Other active protests include the ones against the following schemes: The South Bristol Link Road, Weymouth Relief Road, Bilston Glen, M6 widening, Bexhill to Hastings Link Road, Heysham to M6 Link, Kingskerswell Bypass, M1 Widening, Aberdeen Bypass, and the Westbury Bypass. In Ireland there is a protest opposed to bypassing the town of Slane with a new N2 dual carriageway which will pass a few kilometres from the Newgrange ancient monument.

==Past protests==

===1979–1997===

General coverage of this time period can be found in Roads, Runways and Resistance (2021) by Steve Melia.

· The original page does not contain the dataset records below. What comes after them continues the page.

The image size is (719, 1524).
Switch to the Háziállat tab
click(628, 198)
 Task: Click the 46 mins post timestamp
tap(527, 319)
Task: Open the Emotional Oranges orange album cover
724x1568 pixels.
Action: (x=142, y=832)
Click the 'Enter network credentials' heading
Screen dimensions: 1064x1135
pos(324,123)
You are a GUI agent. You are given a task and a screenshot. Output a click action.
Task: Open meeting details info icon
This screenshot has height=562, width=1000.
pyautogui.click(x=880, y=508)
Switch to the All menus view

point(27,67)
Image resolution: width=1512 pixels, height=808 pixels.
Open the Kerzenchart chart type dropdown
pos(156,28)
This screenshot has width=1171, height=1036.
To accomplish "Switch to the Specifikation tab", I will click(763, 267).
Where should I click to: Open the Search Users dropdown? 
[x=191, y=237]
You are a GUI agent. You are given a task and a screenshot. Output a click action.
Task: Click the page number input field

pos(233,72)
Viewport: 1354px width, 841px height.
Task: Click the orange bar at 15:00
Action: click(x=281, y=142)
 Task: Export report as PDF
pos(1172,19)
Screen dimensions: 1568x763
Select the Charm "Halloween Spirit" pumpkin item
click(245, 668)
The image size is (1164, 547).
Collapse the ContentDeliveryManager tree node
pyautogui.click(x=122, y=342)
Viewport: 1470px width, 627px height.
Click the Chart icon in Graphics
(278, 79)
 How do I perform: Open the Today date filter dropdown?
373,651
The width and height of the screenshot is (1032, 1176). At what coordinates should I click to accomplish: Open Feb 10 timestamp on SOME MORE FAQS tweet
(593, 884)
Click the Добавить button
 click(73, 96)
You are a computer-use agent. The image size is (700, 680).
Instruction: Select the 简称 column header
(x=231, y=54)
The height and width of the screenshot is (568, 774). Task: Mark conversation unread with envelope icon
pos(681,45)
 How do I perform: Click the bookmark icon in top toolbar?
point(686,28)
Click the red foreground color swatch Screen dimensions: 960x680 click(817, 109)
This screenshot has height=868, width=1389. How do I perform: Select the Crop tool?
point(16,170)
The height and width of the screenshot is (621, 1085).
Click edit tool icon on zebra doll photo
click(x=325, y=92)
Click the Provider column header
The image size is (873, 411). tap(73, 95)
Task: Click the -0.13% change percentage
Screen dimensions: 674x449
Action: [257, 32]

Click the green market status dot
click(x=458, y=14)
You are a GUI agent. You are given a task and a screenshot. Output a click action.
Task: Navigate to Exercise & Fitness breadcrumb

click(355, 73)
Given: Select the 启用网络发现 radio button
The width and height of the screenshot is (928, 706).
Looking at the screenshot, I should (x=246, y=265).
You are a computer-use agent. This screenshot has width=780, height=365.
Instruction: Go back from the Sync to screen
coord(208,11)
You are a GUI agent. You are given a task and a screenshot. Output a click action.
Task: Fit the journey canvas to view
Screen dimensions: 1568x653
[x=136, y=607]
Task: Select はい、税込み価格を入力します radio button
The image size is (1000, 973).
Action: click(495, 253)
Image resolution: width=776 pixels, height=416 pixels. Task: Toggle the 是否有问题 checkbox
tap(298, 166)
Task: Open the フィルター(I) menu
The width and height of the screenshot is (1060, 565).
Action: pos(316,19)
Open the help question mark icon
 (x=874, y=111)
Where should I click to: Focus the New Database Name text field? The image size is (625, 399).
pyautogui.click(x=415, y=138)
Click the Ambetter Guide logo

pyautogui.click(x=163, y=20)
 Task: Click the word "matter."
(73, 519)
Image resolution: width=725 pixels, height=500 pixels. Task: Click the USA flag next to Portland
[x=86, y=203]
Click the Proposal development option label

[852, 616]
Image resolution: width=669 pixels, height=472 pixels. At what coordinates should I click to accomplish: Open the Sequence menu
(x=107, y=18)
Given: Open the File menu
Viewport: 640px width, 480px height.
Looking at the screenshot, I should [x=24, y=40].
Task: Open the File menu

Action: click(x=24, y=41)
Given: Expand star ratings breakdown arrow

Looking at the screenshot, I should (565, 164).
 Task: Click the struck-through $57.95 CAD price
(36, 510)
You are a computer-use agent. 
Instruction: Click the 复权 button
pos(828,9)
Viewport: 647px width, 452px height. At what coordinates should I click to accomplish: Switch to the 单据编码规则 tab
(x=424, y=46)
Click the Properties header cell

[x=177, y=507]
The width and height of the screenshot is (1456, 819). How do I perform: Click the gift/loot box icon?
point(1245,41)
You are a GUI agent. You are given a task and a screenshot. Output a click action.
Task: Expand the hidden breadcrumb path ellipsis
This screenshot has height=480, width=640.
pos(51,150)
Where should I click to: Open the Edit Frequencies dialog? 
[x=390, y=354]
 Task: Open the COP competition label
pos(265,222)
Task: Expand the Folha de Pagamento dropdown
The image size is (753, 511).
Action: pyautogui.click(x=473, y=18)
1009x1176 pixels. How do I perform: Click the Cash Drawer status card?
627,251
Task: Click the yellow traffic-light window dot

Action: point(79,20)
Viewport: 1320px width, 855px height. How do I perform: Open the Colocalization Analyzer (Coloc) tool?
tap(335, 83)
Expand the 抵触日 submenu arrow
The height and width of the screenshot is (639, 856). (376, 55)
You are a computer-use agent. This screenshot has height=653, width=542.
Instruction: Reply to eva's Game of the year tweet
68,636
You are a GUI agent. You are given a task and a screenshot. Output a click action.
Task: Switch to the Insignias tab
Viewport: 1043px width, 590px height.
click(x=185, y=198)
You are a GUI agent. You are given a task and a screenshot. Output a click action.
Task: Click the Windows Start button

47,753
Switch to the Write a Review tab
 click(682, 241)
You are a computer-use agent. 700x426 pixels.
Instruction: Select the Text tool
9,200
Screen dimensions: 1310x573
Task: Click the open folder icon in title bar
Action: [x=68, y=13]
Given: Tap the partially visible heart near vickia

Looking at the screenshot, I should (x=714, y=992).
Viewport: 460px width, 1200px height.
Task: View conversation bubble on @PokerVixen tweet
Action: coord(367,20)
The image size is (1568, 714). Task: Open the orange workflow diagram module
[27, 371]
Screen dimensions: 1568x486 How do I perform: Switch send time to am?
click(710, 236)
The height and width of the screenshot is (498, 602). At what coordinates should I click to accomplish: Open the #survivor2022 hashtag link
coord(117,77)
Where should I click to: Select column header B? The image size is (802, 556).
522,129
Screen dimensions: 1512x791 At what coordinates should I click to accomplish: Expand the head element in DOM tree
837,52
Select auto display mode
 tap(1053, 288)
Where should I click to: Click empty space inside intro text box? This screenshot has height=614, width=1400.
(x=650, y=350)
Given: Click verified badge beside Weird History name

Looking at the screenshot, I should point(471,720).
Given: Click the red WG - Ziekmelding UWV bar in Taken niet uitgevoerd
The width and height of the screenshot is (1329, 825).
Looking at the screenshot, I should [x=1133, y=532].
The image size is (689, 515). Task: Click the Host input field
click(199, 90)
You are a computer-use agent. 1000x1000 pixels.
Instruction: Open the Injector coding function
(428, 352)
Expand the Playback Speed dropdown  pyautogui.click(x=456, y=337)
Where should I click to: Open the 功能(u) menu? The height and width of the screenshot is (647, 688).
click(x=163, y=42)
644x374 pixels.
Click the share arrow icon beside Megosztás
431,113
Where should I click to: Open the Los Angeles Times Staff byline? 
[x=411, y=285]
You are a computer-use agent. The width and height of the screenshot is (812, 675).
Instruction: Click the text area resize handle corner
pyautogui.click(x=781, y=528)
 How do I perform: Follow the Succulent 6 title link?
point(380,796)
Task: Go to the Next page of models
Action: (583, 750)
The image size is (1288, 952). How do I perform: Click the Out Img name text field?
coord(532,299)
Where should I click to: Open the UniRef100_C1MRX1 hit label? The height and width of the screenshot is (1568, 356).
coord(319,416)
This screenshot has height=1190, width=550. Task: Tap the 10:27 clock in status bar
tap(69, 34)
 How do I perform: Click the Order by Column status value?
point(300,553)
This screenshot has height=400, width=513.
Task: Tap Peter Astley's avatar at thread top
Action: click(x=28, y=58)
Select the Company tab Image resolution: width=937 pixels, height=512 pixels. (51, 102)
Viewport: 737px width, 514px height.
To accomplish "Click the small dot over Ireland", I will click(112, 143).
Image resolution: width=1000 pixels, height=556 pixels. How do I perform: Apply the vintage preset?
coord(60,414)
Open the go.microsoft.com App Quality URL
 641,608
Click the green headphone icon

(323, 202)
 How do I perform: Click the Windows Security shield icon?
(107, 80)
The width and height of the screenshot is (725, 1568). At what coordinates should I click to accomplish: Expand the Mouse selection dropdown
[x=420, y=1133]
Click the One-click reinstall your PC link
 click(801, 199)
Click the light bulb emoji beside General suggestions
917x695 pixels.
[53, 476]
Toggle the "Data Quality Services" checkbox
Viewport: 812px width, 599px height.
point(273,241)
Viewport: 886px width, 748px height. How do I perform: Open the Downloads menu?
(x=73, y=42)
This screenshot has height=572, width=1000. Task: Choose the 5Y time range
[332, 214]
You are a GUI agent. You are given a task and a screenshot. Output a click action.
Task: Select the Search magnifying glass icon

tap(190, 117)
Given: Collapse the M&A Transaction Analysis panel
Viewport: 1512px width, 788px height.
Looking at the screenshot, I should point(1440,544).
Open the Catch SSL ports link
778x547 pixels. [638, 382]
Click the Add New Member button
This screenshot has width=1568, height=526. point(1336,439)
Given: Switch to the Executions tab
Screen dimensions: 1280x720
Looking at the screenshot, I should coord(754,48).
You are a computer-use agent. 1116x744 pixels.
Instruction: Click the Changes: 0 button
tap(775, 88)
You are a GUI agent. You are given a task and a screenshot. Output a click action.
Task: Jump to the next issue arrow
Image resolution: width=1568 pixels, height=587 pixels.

===1997–the present day===

====A66 Temple Sowerby bypass====
The bypass around Temple Sowerby opened October 2007. The bypass aims to reduce traffic in the village by 95%. Locals had been calling for a bypass since the 1960s. In 1974 the government announced plans to build one, but these were abandoned in 1983. This was followed by years of increasingly vocal protests.

====M74 Extension====

Transport Scotland planned for some time to extend the M74 by five miles to link it to the M8. The M74 Extension, also known as 'M74 Completion' and 'M74 Northern Extension', extended the M74 northwards by 5 mi through the south-eastern suburbs of Dalmarnock, Polmadie, Rutherglen, Govanhill and the Gorbals to meet the M8 near the Kingston Bridge in Glasgow on an elevated embankment. The Scottish Executive reported that the scheme will lead to a wealthier and fairer, healthier, safer and stronger, and greener future. However, JAM74, a coalition of community, environmental and sustainable transport groups, believed the scheme will be detrimental.

In May 2003, the Green and Socialist MSPs joined local campaigners to stop the project. A public inquiry for the scheme ran from December 2003 until March 2004 and the report, not published until March 2005 recommended against the building of the road, saying that it would "be very likely to have very serious undesirable results". The transport secretary at the time, Nicol Stephen, simultaneously announced that insufficient weight had been given to the economic benefits that the scheme would bring and that they would proceed with the scheme. Friends of the Earth Scotland said that it was "probably the worst environmental decision ever taken by the Scottish Executive" and that they would challenge the decision in court but then withdrew it in June 2006 on legal advice. In September 2004, the EU ruled that land on which the road was to be built should be classified as hazardous due to chromium dumps buried underground.

Construction work started in 2008, and the road opened on 28 June 2011. The extension involved the demolition of the Rosebery Park football ground.